▶ [Pagina]:
※ ※ ※

Ovvero come predicare male, razzolare peggio ed essere bocciati dagli elettori

(18 Aprile 2008)

Il terremoto politico-elettorale avvenuto nei giorni scorsi, ha provocato effetti a dir poco devastanti, delineando un quadro parlamentare davvero singolare e senza precedenti (se si eccettua l’unico precedente che risale al Ventennio fascista).

Uno scenario imprevisto ed imprevedibile, almeno nella vastità e nelle proporzioni drammatiche in cui si è determinato. Un disastro politico simile alla situazione di illegalità e di messa al bando procurata dall’avvento al potere del partito fascista di Benito Mussolini, con l’instaurazione della dittatura e l’espulsione violenta delle forze di opposizione presenti nel Parlamento dell’epoca, in modo particolare del partito comunista e di quello socialista. Con la differenza, non secondaria, che nel caso odierno non c’è stato bisogno di ricorrere a provvedimenti apertamente reazionari e antidemocratici. In un colpo solo si è consumata la dissoluzione delle "sinistre", espulse in toto dal Parlamento italiano. Questo è, nei fatti, il risultato più evidente ed eclatante del nuovo “fascismo” mascherato da “antifascismo”, del nuovo “golpismo istituzionale” camuffato da Partito Democratico + Popolo delle Libertà, che in sintesi si chiama “Veltrusconismo”. Il "golpe veltrusconiano" ha cancellato con una soluzione “morbida” e “pacifica” tutti i partiti di sinistra. I quali non hanno fatto nulla per impedire il proprio “suicidio” politico. Anzi, direi che le forze di “sinistra” hanno permesso tutte le forme di autolesionismo possibile ed immaginabile, tutto ciò che si poteva concedere all’avversario veltrusconiano per farsi male in modo serio e (forse) irreparabile. Con gli esiti a dir poco catastrofici che sono evidenti a tutti.

※ ※ ※

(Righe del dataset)
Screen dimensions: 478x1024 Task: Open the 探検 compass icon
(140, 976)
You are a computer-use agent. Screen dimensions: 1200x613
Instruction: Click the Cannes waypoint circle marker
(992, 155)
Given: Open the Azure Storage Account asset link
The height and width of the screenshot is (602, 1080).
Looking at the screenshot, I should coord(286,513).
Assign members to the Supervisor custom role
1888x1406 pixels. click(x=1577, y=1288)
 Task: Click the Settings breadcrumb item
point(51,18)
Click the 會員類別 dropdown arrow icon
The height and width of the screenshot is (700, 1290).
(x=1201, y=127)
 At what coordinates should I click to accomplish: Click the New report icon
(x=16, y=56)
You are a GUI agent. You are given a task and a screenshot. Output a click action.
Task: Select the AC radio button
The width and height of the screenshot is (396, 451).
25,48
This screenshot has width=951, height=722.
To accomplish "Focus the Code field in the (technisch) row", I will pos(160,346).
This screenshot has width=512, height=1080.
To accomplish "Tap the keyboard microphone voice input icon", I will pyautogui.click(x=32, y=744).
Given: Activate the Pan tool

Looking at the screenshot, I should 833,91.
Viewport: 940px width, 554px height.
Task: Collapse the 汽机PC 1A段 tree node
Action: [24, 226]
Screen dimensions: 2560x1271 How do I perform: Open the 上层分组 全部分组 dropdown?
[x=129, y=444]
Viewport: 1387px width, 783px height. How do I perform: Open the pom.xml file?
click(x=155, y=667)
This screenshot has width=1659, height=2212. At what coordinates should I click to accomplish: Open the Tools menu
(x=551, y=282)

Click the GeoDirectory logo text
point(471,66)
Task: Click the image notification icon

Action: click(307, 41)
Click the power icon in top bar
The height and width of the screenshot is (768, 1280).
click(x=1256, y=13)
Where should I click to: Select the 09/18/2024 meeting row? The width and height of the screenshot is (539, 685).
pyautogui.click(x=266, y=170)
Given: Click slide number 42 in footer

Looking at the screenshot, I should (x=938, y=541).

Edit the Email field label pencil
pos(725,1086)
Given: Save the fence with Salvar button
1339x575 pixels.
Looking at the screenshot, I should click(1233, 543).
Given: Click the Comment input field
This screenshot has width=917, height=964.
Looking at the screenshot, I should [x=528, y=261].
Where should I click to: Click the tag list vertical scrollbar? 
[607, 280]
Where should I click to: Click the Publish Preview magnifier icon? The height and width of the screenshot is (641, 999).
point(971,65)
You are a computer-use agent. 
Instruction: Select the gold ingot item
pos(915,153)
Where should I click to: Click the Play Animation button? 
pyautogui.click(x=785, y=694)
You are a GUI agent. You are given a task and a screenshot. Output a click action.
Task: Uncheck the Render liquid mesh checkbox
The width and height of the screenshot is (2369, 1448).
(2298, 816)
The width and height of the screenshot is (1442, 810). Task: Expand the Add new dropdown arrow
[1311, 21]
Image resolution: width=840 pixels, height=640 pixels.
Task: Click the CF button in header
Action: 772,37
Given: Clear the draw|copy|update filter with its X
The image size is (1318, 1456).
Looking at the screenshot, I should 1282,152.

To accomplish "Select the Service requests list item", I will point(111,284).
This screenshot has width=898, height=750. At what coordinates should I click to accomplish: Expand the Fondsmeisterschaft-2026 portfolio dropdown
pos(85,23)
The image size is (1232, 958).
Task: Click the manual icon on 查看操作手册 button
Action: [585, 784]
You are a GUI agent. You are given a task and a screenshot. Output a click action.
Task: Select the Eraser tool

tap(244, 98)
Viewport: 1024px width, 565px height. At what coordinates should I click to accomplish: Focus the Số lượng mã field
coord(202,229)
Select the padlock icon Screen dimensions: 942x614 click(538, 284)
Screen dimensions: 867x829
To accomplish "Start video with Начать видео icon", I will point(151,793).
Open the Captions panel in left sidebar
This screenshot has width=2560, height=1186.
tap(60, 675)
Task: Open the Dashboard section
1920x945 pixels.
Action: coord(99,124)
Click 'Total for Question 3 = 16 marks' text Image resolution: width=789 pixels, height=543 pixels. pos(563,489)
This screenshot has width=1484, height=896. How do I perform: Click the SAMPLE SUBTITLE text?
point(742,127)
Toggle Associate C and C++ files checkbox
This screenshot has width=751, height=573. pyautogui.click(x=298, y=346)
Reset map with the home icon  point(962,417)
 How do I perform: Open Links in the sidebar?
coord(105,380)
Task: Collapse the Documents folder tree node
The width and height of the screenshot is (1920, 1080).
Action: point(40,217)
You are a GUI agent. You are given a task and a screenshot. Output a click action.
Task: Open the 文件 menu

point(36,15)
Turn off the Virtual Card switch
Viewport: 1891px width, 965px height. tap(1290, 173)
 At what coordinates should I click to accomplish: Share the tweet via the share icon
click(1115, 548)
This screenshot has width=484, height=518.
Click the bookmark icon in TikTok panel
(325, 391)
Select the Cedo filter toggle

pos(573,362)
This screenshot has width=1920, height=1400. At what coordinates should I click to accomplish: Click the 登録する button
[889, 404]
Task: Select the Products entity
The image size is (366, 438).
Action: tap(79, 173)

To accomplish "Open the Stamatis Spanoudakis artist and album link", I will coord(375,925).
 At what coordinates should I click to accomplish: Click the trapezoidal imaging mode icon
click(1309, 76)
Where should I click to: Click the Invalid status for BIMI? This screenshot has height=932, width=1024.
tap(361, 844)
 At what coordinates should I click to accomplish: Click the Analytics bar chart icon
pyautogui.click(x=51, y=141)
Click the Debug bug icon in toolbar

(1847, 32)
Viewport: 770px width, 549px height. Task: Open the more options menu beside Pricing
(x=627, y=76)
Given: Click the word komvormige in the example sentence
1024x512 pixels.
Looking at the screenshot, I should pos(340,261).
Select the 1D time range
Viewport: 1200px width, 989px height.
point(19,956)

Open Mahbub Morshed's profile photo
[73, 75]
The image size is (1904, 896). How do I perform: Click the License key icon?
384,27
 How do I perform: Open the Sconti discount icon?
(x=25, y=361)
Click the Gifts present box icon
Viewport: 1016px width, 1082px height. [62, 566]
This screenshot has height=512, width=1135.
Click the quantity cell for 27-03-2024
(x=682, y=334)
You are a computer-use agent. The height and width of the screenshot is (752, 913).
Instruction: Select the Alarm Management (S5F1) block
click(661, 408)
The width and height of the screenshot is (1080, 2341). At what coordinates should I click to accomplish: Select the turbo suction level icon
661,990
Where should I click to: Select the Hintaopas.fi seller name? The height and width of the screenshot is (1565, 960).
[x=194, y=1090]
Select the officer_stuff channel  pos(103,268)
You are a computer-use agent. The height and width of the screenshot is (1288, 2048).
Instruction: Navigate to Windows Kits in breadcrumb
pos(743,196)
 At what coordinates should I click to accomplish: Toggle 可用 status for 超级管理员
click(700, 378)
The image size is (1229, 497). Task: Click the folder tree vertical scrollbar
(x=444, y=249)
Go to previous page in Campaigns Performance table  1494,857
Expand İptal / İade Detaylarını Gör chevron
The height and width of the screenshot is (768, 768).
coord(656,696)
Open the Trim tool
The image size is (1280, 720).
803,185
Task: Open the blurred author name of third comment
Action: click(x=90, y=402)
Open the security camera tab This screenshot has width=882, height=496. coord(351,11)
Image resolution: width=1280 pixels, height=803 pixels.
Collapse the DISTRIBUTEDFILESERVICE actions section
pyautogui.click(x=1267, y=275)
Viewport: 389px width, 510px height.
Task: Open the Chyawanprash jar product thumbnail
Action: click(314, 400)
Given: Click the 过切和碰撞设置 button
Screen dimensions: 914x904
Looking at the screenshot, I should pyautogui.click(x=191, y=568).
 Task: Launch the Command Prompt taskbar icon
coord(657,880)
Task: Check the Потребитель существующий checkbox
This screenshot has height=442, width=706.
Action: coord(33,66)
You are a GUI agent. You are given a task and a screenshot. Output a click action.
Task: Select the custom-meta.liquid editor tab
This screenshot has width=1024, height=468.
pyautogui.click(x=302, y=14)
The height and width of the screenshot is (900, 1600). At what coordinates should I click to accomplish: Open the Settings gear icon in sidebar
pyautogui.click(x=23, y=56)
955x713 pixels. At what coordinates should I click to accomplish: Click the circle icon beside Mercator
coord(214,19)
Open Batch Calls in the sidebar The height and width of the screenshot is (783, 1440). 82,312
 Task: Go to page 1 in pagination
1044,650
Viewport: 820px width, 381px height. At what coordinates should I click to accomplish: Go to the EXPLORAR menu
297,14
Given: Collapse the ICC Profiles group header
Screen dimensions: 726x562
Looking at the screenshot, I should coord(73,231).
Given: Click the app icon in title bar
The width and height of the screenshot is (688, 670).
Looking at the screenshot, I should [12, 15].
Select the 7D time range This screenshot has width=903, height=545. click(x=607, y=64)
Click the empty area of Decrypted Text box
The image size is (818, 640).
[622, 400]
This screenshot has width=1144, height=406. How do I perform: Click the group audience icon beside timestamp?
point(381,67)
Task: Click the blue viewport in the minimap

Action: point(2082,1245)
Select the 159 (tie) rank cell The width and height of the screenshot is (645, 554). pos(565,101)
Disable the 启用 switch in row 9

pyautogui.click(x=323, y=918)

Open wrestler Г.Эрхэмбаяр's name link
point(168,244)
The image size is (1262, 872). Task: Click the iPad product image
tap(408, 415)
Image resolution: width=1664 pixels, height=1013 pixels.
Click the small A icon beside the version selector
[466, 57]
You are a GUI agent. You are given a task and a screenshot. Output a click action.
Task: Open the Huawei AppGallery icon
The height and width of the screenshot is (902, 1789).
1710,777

※ ※ ※

▶ [Consegna esercizio]:
A. Disponi come lista JSON di stringhe le righe dei record, una stringa per riga e senza le righe vuote, a partire da quella che contiene "Select the 159" fino alla fine dei record.
B. Riprendi l'articolo sull'esclusione delle sinistre dal Parlamento e proseguilo a partire dall'ultima frase.

▶ [In risposta]:
A.
[
  "Select the 159 (tie) rank cell The width and height of the screenshot is (645, 554). pos(565,101)",
  "Disable the 启用 switch in row 9",
  "pyautogui.click(x=323, y=918)",
  "Open wrestler Г.Эрхэмбаяр's name link",
  "point(168,244)",
  "The image size is (1262, 872). Task: Click the iPad product image",
  "tap(408, 415)",
  "Image resolution: width=1664 pixels, height=1013 pixels.",
  "Click the small A icon beside the version selector",
  "[466, 57]",
  "You are a GUI agent. You are given a task and a screenshot. Output a click action.",
  "Task: Open the Huawei AppGallery icon",
  "The height and width of the screenshot is (902, 1789).",
  "1710,777"
]

B.
Ma vediamo in quale modo si è tradotto l’autolesionismo della sedicente “sinistra” (ex)parlamentare italiana. Una “sinistra” ormai estinta, umiliata e declassata al rango di un movimento politico extraparlamentare, senza possedere più alcun rapporto organico con i soggetti della realtà sociale, senza avere più l’abitudine e tanto meno la vocazione alla prassi e all’attività extraparlamentare.

La liquidazione della sinistra parlamentare borghese è stata una morte annunciata da tempo, ma il principale responsabile del disastro si chiama (in)Fausto Bertinotti. Il quale ha raccolto esattamente quanto ha seminato negli ultimi anni. Ma nemmeno la più pessimistica delle previsioni poteva prefigurare e vaticinare lo tsunami che ha annientato totalmente la presenza della sinistra parlamentare in Italia.

Senza dubbio l’astensionismo di sinistra ha inciso in modo consistente sull’esito del voto che ha penalizzato duramente i dirigenti e i rappresentanti della cosiddetta “sinistra radicale”. In questi ultimi due anni la sinistra filo-governativa ha predicato male e razzolato peggio. Per questo gli elettori hanno deciso di punirla amaramente.

Nel contempo, il nuovo “fascismo veltrusconiano" ha contribuito all’estromissione dalla scena parlamentare della sinistra borghese, senza porre in essere procedimenti autoritari o violenti, ma facendo semplicemente ricorso ad una vasta e capillare campagna propagandistica a favore del “voto utile”, che ha convinto non pochi elettori della “sinistra radicale” ad appoggiare il partito di Veltroni.

La situazione politica odierna è, di fatto, quella di un regime senza colpo di stato, un fascismo privo della dittatura militare. Il nuovo Duce si chiama Veltrusconi. Pasolini docet: “il fascismo potrà risorgere a condizione che si chiami antifascismo”.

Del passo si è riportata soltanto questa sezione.